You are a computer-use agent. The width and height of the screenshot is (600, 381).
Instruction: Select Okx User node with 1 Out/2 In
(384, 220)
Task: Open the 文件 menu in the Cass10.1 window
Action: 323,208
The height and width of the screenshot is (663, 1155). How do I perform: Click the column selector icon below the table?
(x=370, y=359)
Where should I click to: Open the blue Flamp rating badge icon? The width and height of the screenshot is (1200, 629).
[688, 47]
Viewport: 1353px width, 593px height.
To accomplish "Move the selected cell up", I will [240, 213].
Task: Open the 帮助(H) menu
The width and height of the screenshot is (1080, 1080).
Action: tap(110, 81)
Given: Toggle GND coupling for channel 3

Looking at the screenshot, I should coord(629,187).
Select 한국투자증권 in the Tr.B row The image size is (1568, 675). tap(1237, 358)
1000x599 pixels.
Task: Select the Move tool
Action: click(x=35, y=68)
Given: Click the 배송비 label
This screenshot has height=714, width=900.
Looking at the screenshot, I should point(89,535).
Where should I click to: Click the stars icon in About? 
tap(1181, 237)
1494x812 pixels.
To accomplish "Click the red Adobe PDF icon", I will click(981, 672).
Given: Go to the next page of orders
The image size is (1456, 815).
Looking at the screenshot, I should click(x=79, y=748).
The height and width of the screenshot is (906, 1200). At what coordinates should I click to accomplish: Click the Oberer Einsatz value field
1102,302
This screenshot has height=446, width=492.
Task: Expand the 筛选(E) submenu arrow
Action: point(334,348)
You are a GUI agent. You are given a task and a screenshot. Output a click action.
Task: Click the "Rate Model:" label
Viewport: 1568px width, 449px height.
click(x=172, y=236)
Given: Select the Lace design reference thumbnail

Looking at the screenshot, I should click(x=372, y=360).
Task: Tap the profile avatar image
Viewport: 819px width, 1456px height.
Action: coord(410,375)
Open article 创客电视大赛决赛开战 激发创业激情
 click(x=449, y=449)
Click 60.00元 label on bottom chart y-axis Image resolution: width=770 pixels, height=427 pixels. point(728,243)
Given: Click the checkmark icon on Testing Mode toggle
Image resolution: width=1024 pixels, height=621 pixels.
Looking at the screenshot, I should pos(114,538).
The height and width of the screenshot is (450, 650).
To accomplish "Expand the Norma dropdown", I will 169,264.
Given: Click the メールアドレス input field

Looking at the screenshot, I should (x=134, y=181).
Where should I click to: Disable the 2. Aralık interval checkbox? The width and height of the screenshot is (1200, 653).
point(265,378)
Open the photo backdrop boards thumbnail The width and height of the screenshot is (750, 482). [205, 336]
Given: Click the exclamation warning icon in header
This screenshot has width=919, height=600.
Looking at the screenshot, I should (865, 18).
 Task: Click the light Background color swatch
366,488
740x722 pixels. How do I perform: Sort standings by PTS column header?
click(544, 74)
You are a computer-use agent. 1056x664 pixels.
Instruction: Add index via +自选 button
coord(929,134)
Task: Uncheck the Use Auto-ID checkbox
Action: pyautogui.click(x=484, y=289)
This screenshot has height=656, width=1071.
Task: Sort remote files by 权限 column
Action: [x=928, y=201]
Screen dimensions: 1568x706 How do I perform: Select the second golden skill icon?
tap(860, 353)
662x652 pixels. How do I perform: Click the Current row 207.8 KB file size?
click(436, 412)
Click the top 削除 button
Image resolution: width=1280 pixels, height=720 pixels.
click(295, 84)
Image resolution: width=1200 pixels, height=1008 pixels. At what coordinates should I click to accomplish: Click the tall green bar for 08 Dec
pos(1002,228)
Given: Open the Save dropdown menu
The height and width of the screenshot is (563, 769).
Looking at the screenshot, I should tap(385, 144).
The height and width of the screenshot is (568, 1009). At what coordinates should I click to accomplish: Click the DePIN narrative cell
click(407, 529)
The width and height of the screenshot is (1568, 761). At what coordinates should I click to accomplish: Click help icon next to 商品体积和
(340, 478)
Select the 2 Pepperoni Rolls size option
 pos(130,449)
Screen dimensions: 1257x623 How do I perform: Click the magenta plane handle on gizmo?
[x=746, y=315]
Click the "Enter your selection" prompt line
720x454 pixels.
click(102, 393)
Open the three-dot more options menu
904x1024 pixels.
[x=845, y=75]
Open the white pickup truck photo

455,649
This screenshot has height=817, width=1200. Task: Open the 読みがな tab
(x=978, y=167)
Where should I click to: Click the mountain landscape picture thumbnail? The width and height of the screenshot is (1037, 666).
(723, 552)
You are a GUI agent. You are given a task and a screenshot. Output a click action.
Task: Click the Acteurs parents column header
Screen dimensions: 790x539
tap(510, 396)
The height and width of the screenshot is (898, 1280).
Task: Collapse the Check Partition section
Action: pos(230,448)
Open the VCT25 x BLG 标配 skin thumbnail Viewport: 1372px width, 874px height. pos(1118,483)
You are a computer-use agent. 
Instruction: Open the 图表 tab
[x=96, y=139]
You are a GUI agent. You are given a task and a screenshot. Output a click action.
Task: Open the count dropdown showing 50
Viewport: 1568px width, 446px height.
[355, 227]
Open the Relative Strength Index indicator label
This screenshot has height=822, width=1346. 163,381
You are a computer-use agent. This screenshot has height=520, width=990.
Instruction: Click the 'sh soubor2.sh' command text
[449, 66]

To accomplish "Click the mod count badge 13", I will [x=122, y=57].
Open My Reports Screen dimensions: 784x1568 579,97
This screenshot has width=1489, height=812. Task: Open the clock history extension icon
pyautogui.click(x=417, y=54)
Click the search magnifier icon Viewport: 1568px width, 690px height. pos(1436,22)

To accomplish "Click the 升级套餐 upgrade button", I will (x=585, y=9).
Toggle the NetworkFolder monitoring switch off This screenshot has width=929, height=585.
+===+
▶ _What you need to do_
Retype all of the data shown above, word for word.

▶ _Expected answer_
You are a computer-use agent. The width and height of the screenshot is (600, 381).
Instruction: Select Okx User node with 1 Out/2 In
(384, 220)
Task: Open the 文件 menu in the Cass10.1 window
Action: 323,208
The height and width of the screenshot is (663, 1155). How do I perform: Click the column selector icon below the table?
(x=370, y=359)
Where should I click to: Open the blue Flamp rating badge icon? The width and height of the screenshot is (1200, 629).
[688, 47]
Viewport: 1353px width, 593px height.
To accomplish "Move the selected cell up", I will [240, 213].
Task: Open the 帮助(H) menu
The width and height of the screenshot is (1080, 1080).
Action: tap(110, 81)
Given: Toggle GND coupling for channel 3

Looking at the screenshot, I should coord(629,187).
Select 한국투자증권 in the Tr.B row The image size is (1568, 675). tap(1237, 358)
1000x599 pixels.
Task: Select the Move tool
Action: click(x=35, y=68)
Given: Click the 배송비 label
This screenshot has height=714, width=900.
Looking at the screenshot, I should point(89,535).
Where should I click to: Click the stars icon in About? 
tap(1181, 237)
1494x812 pixels.
To accomplish "Click the red Adobe PDF icon", I will click(981, 672).
Given: Go to the next page of orders
The image size is (1456, 815).
Looking at the screenshot, I should click(x=79, y=748).
The height and width of the screenshot is (906, 1200). At what coordinates should I click to accomplish: Click the Oberer Einsatz value field
1102,302
This screenshot has height=446, width=492.
Task: Expand the 筛选(E) submenu arrow
Action: point(334,348)
You are a GUI agent. You are given a task and a screenshot. Output a click action.
Task: Click the "Rate Model:" label
Viewport: 1568px width, 449px height.
click(x=172, y=236)
Given: Select the Lace design reference thumbnail

Looking at the screenshot, I should click(x=372, y=360).
Task: Tap the profile avatar image
Viewport: 819px width, 1456px height.
Action: coord(410,375)
Open article 创客电视大赛决赛开战 激发创业激情
 click(x=449, y=449)
Click 60.00元 label on bottom chart y-axis Image resolution: width=770 pixels, height=427 pixels. point(728,243)
Given: Click the checkmark icon on Testing Mode toggle
Image resolution: width=1024 pixels, height=621 pixels.
Looking at the screenshot, I should pos(114,538).
The height and width of the screenshot is (450, 650).
To accomplish "Expand the Norma dropdown", I will 169,264.
Given: Click the メールアドレス input field

Looking at the screenshot, I should (x=134, y=181).
Where should I click to: Disable the 2. Aralık interval checkbox? The width and height of the screenshot is (1200, 653).
point(265,378)
Open the photo backdrop boards thumbnail The width and height of the screenshot is (750, 482). [205, 336]
Given: Click the exclamation warning icon in header
This screenshot has width=919, height=600.
Looking at the screenshot, I should (865, 18).
 Task: Click the light Background color swatch
366,488
740x722 pixels. How do I perform: Sort standings by PTS column header?
click(544, 74)
You are a computer-use agent. 1056x664 pixels.
Instruction: Add index via +自选 button
coord(929,134)
Task: Uncheck the Use Auto-ID checkbox
Action: pyautogui.click(x=484, y=289)
This screenshot has height=656, width=1071.
Task: Sort remote files by 权限 column
Action: [x=928, y=201]
Screen dimensions: 1568x706 How do I perform: Select the second golden skill icon?
tap(860, 353)
662x652 pixels. How do I perform: Click the Current row 207.8 KB file size?
click(436, 412)
Click the top 削除 button
Image resolution: width=1280 pixels, height=720 pixels.
click(295, 84)
Image resolution: width=1200 pixels, height=1008 pixels. At what coordinates should I click to accomplish: Click the tall green bar for 08 Dec
pos(1002,228)
Given: Open the Save dropdown menu
The height and width of the screenshot is (563, 769).
Looking at the screenshot, I should tap(385, 144).
The height and width of the screenshot is (568, 1009). At what coordinates should I click to accomplish: Click the DePIN narrative cell
click(407, 529)
The width and height of the screenshot is (1568, 761). At what coordinates should I click to accomplish: Click help icon next to 商品体积和
(340, 478)
Select the 2 Pepperoni Rolls size option
 pos(130,449)
Screen dimensions: 1257x623 How do I perform: Click the magenta plane handle on gizmo?
[x=746, y=315]
Click the "Enter your selection" prompt line
720x454 pixels.
click(102, 393)
Open the three-dot more options menu
904x1024 pixels.
[x=845, y=75]
Open the white pickup truck photo

455,649
This screenshot has height=817, width=1200. Task: Open the 読みがな tab
(x=978, y=167)
Where should I click to: Click the mountain landscape picture thumbnail? The width and height of the screenshot is (1037, 666).
(723, 552)
You are a GUI agent. You are given a task and a screenshot. Output a click action.
Task: Click the Acteurs parents column header
Screen dimensions: 790x539
tap(510, 396)
The height and width of the screenshot is (898, 1280).
Task: Collapse the Check Partition section
Action: pos(230,448)
Open the VCT25 x BLG 标配 skin thumbnail Viewport: 1372px width, 874px height. pos(1118,483)
You are a computer-use agent. 
Instruction: Open the 图表 tab
[x=96, y=139]
You are a GUI agent. You are given a task and a screenshot. Output a click action.
Task: Open the count dropdown showing 50
Viewport: 1568px width, 446px height.
[355, 227]
Open the Relative Strength Index indicator label
This screenshot has height=822, width=1346. 163,381
You are a computer-use agent. This screenshot has height=520, width=990.
Instruction: Click the 'sh soubor2.sh' command text
[449, 66]

To accomplish "Click the mod count badge 13", I will [x=122, y=57].
Open My Reports Screen dimensions: 784x1568 579,97
This screenshot has width=1489, height=812. Task: Open the clock history extension icon
pyautogui.click(x=417, y=54)
Click the search magnifier icon Viewport: 1568px width, 690px height. pos(1436,22)

To accomplish "Click the 升级套餐 upgrade button", I will (x=585, y=9).
Toggle the NetworkFolder monitoring switch off This screenshot has width=929, height=585.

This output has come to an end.